→ **SOURCE TEXT**:
•••

6. Advantages of Aerosolized vs Systemic Medications

  • Aerosolized Medications:

    • Provide lower doses, have fewer systemic effects, and ensure rapid airway action.

  • Systemic Medications:

    • Necessary when inhalation is not effective or for whole-body effects.

7. Advantages of Duoneb

  • Combines β agonist bronchodilation with anticholinergic bronchodilation.

  • Provides greater bronchodilation, especially effective in COPD exacerbations.

8. Anticholinergic vs Cholinergic / Parasympathetic vs Sympathetic Autonomic System

High-Yield Concepts

  • Parasympathetic (Cholinergic):

    • Main neurotransmitter: Acetylcholine.

    • Effect: Causes bronchoconstriction and increases mucus production.

  • Anticholinergic:

    • Mechanism: Blocks acetylcholine action, leading to bronchodilation (e.g., Atrovent, Spiriva).

  • Sympathetic (Adrenergic):

    • Neurotransmitters: Epinephrine / Norepinephrine.

    • Effect: Induces bronchodilation.

9. Bronchodilators — Cholinergic vs Anticholinergic

  • Cholinergic Stimulation: Causes bronchoconstriction.

  • Anticholinergic Drugs: Cause bronchodilation by blocking muscarinic receptors.

10. SABA vs LABA

Characteristics

  • SABA:

    • Examples: Albuterol, Levalbuterol.

    • Intended use: Rescue medications.

    • Duration of effect: Lasts 4–6 hours.

  • LABA:

    • Examples: Salmeterol, Formoterol, Brovana.

    • Intended use: Maintenance medications.

    • Duration of effect: Lasts approximately 12 hours.

11. Corticosteroids — Main Functions

  • Decrease airway inflammation and hyperresponsiveness.

  • Reduce mucus production.

  • Note: Do not provide immediate relief from symptoms.

12. Mucolytics and Pulmozyme

  • Acetylcysteine:

    • Mechanism: Breaks disulfide bonds in mucus.

  • Dornase Alfa:

    • Function: Acts as a DNA enzyme, thinning mucus in Cystic Fibrosis.

13. Racemic Epinephrine vs Albuterol

  • Racemic Epinephrine:

    • Action: Provides alpha-1 vasoconstriction for upper airway issues such as stridor or croup.

  • Albuterol:

    • Selective for β agonists targeting lower airway bronchospasm.

•••

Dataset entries
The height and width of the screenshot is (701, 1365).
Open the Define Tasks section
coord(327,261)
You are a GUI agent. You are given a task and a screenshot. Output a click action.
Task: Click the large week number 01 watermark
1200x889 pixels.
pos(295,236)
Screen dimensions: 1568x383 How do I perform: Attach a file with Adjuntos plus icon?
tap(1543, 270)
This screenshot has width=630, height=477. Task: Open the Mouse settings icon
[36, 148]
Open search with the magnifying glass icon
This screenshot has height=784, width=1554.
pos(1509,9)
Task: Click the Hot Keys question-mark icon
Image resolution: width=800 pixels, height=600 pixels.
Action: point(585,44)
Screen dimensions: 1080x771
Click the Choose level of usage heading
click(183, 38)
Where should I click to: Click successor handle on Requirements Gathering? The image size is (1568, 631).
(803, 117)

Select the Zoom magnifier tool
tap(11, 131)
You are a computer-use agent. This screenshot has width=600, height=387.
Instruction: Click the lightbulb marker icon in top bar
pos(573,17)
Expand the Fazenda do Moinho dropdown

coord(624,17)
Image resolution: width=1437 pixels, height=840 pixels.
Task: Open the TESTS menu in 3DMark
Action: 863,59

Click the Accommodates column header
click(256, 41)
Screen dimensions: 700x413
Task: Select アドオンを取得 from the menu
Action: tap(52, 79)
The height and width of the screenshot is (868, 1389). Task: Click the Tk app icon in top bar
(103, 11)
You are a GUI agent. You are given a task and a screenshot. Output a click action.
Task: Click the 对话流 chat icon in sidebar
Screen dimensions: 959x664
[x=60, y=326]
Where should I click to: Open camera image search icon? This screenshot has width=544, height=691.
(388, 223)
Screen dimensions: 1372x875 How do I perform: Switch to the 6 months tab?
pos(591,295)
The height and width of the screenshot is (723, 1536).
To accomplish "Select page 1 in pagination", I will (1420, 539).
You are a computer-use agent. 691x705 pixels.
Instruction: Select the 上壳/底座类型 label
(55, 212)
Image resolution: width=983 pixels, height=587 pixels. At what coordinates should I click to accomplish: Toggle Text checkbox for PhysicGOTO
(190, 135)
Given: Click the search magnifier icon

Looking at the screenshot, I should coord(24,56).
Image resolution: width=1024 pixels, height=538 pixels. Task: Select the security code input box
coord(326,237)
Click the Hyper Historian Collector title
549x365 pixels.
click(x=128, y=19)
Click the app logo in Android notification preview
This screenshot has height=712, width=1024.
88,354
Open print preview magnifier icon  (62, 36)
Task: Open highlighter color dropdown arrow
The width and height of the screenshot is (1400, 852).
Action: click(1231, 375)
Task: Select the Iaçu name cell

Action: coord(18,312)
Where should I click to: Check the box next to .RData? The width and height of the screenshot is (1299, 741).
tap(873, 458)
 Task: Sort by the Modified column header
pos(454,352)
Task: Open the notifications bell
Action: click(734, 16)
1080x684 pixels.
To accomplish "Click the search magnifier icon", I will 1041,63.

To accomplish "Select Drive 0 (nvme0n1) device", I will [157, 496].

•••

→ **EXERCISES TO COMPLETE**:
1. According to the respiratory medication notes, how long does the effect of a LABA last?
2. Continue the respiratory medication notes from the point where they stop.

→ **WRITTEN RESPONSES**:
1. Approximately 12 hours.

2.
14. Xanthines

  • Theophylline / Caffeine:

    • Function: Serve as weak bronchodilators and phosphodiesterase (PDE) inhibitors.

    • Warning: Narrow therapeutic window with risk of toxicity.

15. Sources of Medications

  • Natural: Derived from plant, animal, or mineral sources (e.g., epinephrine).

  • Synthetic: Created in laboratories (e.g., albuterol).

  • Biological: Produced via DNA technology (e.g., Pulmozyme, Surfactant).

16. Beta-2 Agonist Dilators vs Inflammation

  • Beta-2 Agonists: Primarily treat bronchoconstriction.

  • Inflammation: Requires intervention with corticosteroids.

17. Function of Mucus

  • Protects airway, captures particles, and humidifies inspired air.

18. Diseases Related to Excess Mucus

  • Conditions include chronic bronchitis, asthma, and cystic fibrosis.

19. Endogenous vs Exogenous Drugs

  • Endogenous: Produced naturally by the body (e.g., epinephrine, cortisol).

  • Exogenous: Pharmacological agents provided from outside sources (e.g., albuterol, Pulmozyme).

20. Bronchodilation vs Bronchoconstriction

  • Bronchodilation: Promoted by β agonists and anticholinergics.

  • Bronchoconstriction: Caused by cholinergic stimulation, inflammation, and mucus accumulation.

21. Nebulizer Particle Size

  • Optimal particle size for airway deposition is between 1–5 microns.

22. Main Cells in Asthma

  • Key cells include mast cells, eosinophils, and T-lymphocytes.

23. Drug Names — Trade, Chemical, Brand

Types of Drug Names

  • Chemical Name: Scientific designation representing the drug’s composition.

  • Generic Name: The official, non-proprietary name (e.g., albuterol).

  • Brand/Trade Name: Name given by the manufacturer (e.g., Ventolin, ProAir).

24. What Medication is Used for Caffeine?

  • Caffeine, classified as a methylxanthine, is utilized in the treatment of apnea of prematurity.

    • Mechanism: Increases respiratory drive and reduces apnea frequency in neonates.

25. Primary Neurotransmitters

  • Parasympathetic Neurotransmitter: Acetylcholine.

  • Sympathetic Neurotransmitters: Epinephrine and Norepinephrine.